Dear all,
Following on from academic literacies where students should be empowered to question the need to mimic academic conventions, we now have to content with more questioning of our assumptions as a person as well as a teacher! To start, how can we not use our own culture as a starting point in our ability to teach, facilitate or coach? I believe it is dependent upon our experiences and dogma how we approach a lesson and the activities we share with the students. We are trained and taught according to our cultural background(s) and accumulate the “baggage” of the linguistic and cultural capital our background entails.
However critical language teaching has opened a black hole for the classroom where everything is “sucked in” to give meaning to the social context which students construct in the classroom rather than dictated due to say, power inequality arising from cultural or gender differences. Like Mike, I find it stimulating. Simply because, it allows us as teachers to be receptive as well, not just the students, to issues that arise in the classroom.
Street (2001) as cited in Canagarajah (2005) has conducted studies and notes how literacy pedagogical practices do not meet the students’ local usage and purpose. Further the students take what they want from the lessons and adapt it to their particular situation, it clearly suggests, whatever materials, or curriculum we are teaching require us to adapt to be relevant and appropriate to the needs of the learner. This is reinforced by addressing or at least thinking of the broader contexts and issues that exist in the world such as power and inequalities alongside the micro issues of connecting TESOL with the world it exist in (Pennycook,1999). Interestingly I can give many instances where the native speakers where I work take a position of power as they believe in their superiority over the non-native speaker, or more subtle the belief that the process approach to teaching is superior to product based approach without considering the students’ learning style or needs.
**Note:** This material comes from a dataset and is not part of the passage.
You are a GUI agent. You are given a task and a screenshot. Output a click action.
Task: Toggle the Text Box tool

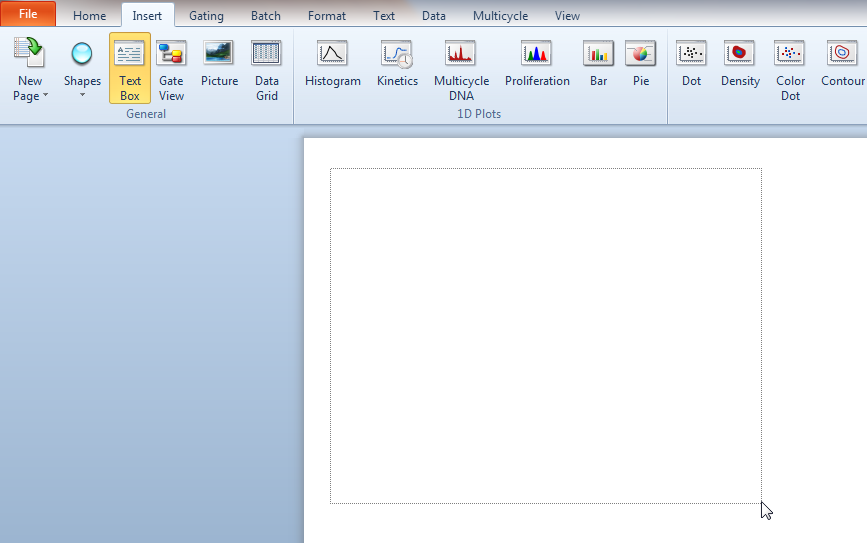(x=130, y=68)
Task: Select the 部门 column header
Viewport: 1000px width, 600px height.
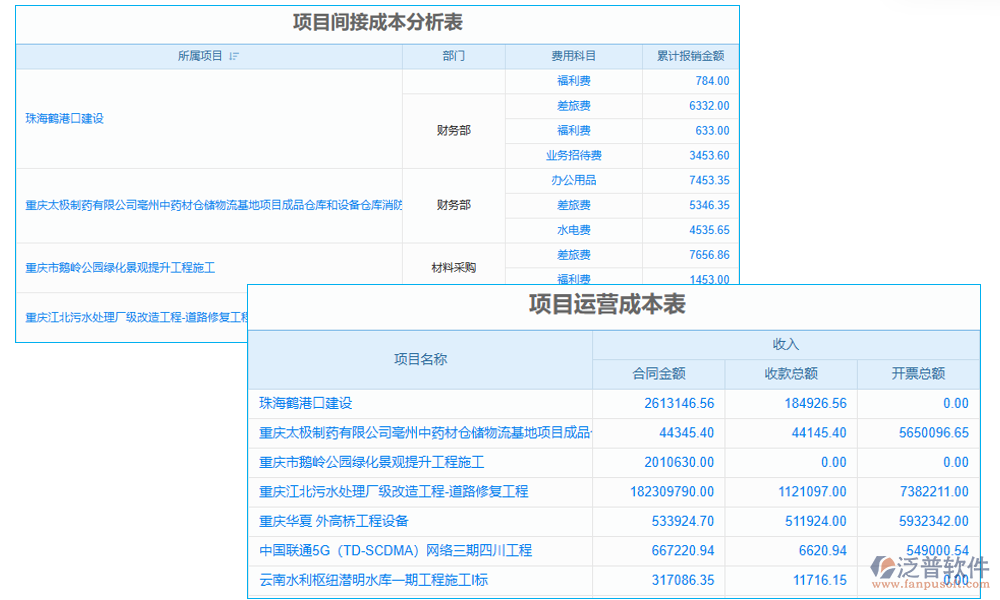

Therefore thinking about issues of race, class, gender, sexuality and violence assist in making our teaching role more engaging and enriching for all concerned. Although the experience we encounter from trial and error I believe are equally enriching. Mike has provided some fantastic experiences for any teacher’s memoirs. I have not experienced the need to have my soul saved but would try to learn from any such experience to understand differences that exist and sometimes implicitly ignored.
L8tr
Albert
References
Canagarajah, S. (2005). Critical pedagogy in L2 learning and teaching. In E. Hinkel (Ed.) Handbook of research in second language teaching and learning (pp.931-949). Mahwah:Lawerence Erlbaum.
Pennycook, A.(1999). Introduction: Critical approaches to TESOL. TESOL Quarterly 33(3).